Criminal risk responsibility, it would seem to me, is a form of accountability based on the supposition that although "mens rea" may have been absent, an accountable person has voluntarily taken a certain risk of causing harm by his participating in certain social activities. In other words, risk responsibility is is a form of negligence that is just not as exceptional as "ordinary" negligence is supposed to be. The exceptionality invloved in risk responsibility is not the behaviour in question, but the nasty consequences of that behaviour. The rationale of such criminal risk responsibility is that the chance that such harm will be caused, is, in general, reduced by the threat of the CL. It is only in this way that we can explain e.g. that drivers who cause a fatal accident due to an inattention that happens to practically all drivers now and then, are punishable, even though its occurrence with fatal consequences is almost a matter of chance. However, the reason that such behaviour must nevertheless be punished more severely than the identical behaviour without such consequences, is that punishment is assumed to make drivers drive more carefully.
Evidently, life in our "risk society" gives much more occasion also for criminal risk responsibility than ever before. This is especially true were risks can better be prevented through organisational reform. The principle of distribution of criminal risk responsibility can be derived from this reflection. Obviously, those who are responsible for taking a particular risk in view of the profits they envisage notwithstanding those risks, should be held accountable to the degree in which they have failed to take the necessary measures they were competent to take in order to prevent the occurrence of that risk or at least to insure those risks.
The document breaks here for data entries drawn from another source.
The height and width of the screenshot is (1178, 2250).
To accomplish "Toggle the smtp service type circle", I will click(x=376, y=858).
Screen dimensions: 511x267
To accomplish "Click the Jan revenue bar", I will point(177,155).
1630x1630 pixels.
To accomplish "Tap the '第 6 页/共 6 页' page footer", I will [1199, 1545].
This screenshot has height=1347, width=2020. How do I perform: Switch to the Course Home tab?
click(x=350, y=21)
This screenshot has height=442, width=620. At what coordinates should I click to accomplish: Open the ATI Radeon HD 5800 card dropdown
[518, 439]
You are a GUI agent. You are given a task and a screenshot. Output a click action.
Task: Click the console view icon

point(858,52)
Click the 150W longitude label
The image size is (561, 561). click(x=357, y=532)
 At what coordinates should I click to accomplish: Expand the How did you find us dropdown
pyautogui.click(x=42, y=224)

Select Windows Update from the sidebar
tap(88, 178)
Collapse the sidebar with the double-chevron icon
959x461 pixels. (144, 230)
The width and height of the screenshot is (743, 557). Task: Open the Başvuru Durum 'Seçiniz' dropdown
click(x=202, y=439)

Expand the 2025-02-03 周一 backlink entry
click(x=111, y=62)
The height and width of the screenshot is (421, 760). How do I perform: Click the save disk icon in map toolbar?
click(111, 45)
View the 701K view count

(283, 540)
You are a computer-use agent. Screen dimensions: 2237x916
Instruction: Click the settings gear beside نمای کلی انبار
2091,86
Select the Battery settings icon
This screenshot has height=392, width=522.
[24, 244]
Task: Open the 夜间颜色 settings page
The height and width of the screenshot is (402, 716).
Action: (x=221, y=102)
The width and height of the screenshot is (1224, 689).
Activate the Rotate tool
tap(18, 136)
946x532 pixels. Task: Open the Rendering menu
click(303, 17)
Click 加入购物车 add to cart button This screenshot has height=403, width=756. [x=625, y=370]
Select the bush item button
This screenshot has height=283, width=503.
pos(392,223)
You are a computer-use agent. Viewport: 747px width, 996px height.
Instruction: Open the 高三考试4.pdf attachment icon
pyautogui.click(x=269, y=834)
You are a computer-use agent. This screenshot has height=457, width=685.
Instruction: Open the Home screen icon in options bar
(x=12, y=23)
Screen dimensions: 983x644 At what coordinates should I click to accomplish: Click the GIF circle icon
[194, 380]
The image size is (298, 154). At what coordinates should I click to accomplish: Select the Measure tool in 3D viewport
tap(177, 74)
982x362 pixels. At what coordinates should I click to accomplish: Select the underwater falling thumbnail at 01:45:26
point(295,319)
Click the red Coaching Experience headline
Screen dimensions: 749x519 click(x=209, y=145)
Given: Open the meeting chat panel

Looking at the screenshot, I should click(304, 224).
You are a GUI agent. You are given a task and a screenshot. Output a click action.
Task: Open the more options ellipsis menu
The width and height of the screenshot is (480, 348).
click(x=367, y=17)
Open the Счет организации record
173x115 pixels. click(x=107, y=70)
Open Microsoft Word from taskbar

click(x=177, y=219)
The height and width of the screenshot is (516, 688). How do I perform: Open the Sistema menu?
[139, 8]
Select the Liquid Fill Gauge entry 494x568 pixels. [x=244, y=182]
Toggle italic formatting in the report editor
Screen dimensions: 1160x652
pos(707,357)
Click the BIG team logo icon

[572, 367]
Although one should be wary of an idealisation of crime as far as the motives of offenders are concerned, it seems to me that what are postclassical CL's deficiencies from a classical point of view, can also be seen as a part of attempts to deal with crime in a more integrated and sociologically prudent way. The inner wisdom that can be seen as hidden in the post-classical CL is that it is much more efficient to prevent crime by changing social conditions than it is to punish just to deter.